No-Paper Day or Week

  • Suggest or sponsor a no-paper week at the school or start out by having a no-paper day. Let teachers know far in advance to help them plan for their instructional strategies. Assignments could be taught using projectors and whiteboards. Students could complete work digitally, even turning assignments in through email. Offer awards for most creative lesson that didn't use paper. Host a door-decorating contest using recycled materials. Plan these activities around Earth Day.

Facility Upgrades

  • Suggest facility improvements to the administration that may make being green simple. Although you may not have the power to buy and upgrade different systems in the school, you do have the ability to make upgrade suggestions to the administration.
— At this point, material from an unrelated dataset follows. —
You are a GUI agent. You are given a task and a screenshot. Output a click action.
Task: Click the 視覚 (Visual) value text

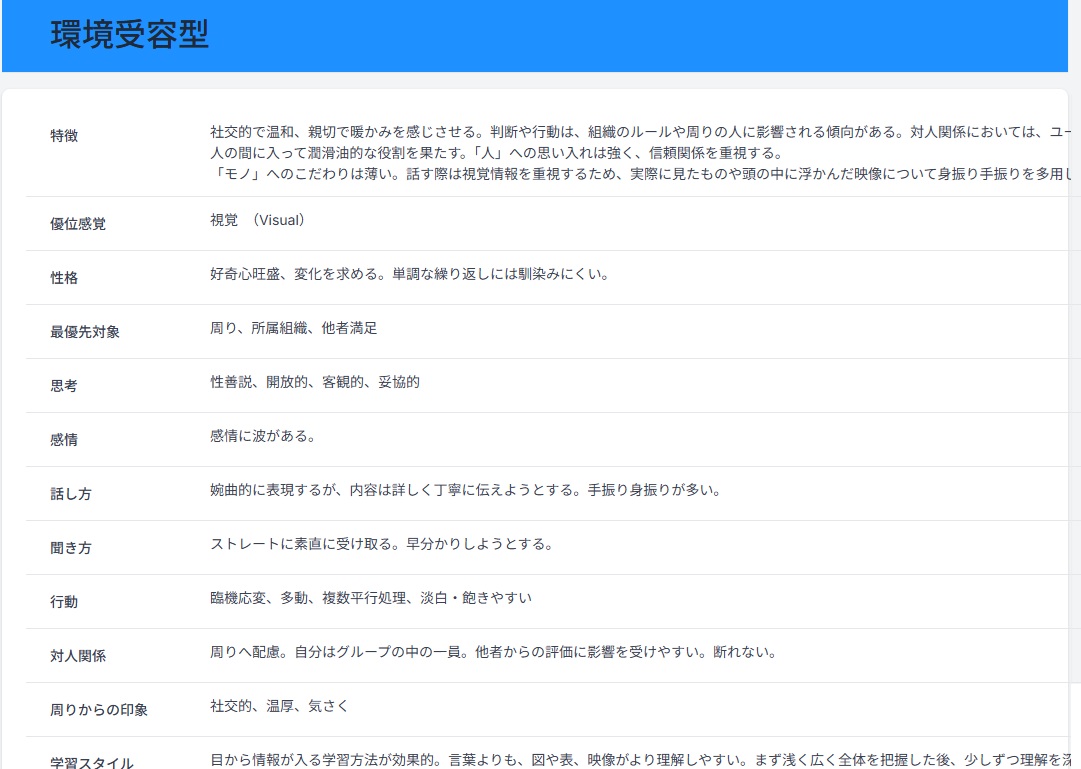[x=257, y=220]
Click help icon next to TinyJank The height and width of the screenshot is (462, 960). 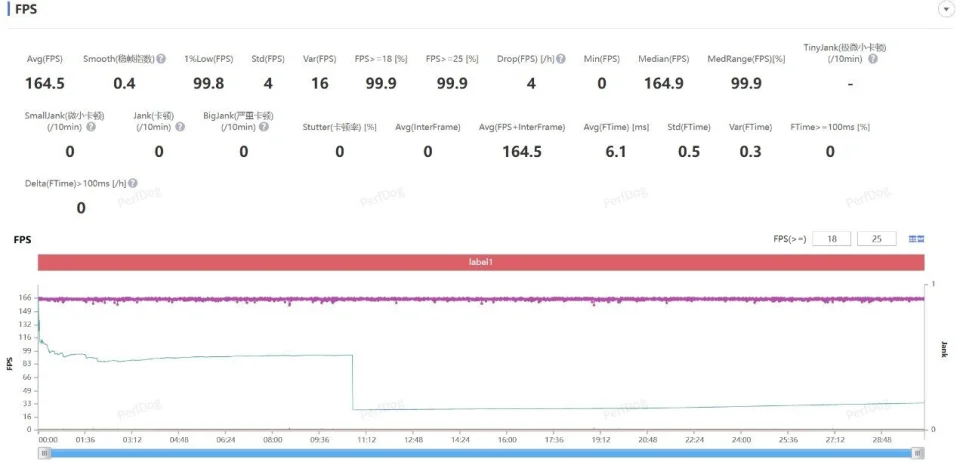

Suggest upgrades to automated hand dryers, automatic or timed faucets, lights and computer power-management systems. The North Thurston Public Schools in Washington State, for example, installed free computer power-management software in the district providing a savings of $45,000 a year on the district's 4,000 computers saving energy and money at the same time.

Start a Garden

  • To teach students about the importance of the environment and caring for it, start a school garden like the one at Rolling Hills Elementary School in San Diego. The school received a grant to help purchase garden materials. Students and volunteers take turns tending to the garden and learning about the process of growing food. Try giving each class or grade level its own plot or space to plant. Many lessons on science and math can be taught using a garden environment.

Host an Electronics Drive

  • Coordinate with local community leaders to host an electronics drive at the school. Allow community members to drop off old computers, cell phones and other electronics that should not be thrown away but need to be specially recycled. This exposes the community to the school's commitment to be a leader in education and action for the environment.